Collected data entries:
==========

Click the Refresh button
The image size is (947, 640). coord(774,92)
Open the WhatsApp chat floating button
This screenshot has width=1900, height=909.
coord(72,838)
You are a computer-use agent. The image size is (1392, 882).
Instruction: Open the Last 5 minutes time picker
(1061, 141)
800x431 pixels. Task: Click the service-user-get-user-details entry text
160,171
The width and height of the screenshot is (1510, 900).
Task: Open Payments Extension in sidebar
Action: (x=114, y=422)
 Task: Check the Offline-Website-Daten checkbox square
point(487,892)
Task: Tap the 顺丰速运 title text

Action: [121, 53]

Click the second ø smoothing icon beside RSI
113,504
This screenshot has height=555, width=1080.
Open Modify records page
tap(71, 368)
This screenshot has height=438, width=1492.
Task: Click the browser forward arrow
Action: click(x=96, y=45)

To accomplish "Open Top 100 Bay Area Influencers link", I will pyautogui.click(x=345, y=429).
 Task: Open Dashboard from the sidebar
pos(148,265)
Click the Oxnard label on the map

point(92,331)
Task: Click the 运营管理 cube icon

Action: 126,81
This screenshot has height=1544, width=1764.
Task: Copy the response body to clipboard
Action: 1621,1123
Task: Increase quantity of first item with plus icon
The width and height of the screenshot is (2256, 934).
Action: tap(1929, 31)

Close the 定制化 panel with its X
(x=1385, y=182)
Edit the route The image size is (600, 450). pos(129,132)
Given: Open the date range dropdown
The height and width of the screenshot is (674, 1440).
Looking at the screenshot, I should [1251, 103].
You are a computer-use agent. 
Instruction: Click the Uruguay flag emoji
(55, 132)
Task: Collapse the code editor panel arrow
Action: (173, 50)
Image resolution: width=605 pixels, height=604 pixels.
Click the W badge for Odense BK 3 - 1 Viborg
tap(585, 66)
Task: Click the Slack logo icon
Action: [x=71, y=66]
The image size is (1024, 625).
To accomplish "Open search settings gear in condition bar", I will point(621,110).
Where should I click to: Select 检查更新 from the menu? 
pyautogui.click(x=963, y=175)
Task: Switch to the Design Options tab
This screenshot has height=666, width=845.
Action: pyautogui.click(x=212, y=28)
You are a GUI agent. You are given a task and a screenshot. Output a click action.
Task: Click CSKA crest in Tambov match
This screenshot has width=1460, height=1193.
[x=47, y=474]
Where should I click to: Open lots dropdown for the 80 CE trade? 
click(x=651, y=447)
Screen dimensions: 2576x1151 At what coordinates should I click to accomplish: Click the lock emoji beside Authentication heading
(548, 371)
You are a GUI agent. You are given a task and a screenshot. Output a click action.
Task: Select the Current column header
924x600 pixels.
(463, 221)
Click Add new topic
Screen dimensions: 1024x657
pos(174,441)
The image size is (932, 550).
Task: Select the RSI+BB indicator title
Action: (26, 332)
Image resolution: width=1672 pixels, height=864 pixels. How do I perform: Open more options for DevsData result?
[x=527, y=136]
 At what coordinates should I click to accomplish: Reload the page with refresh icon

==========

> What is expected
Work out how many lines of the preceding data contain the word "agent". Reply with that number only.

> The completed task
4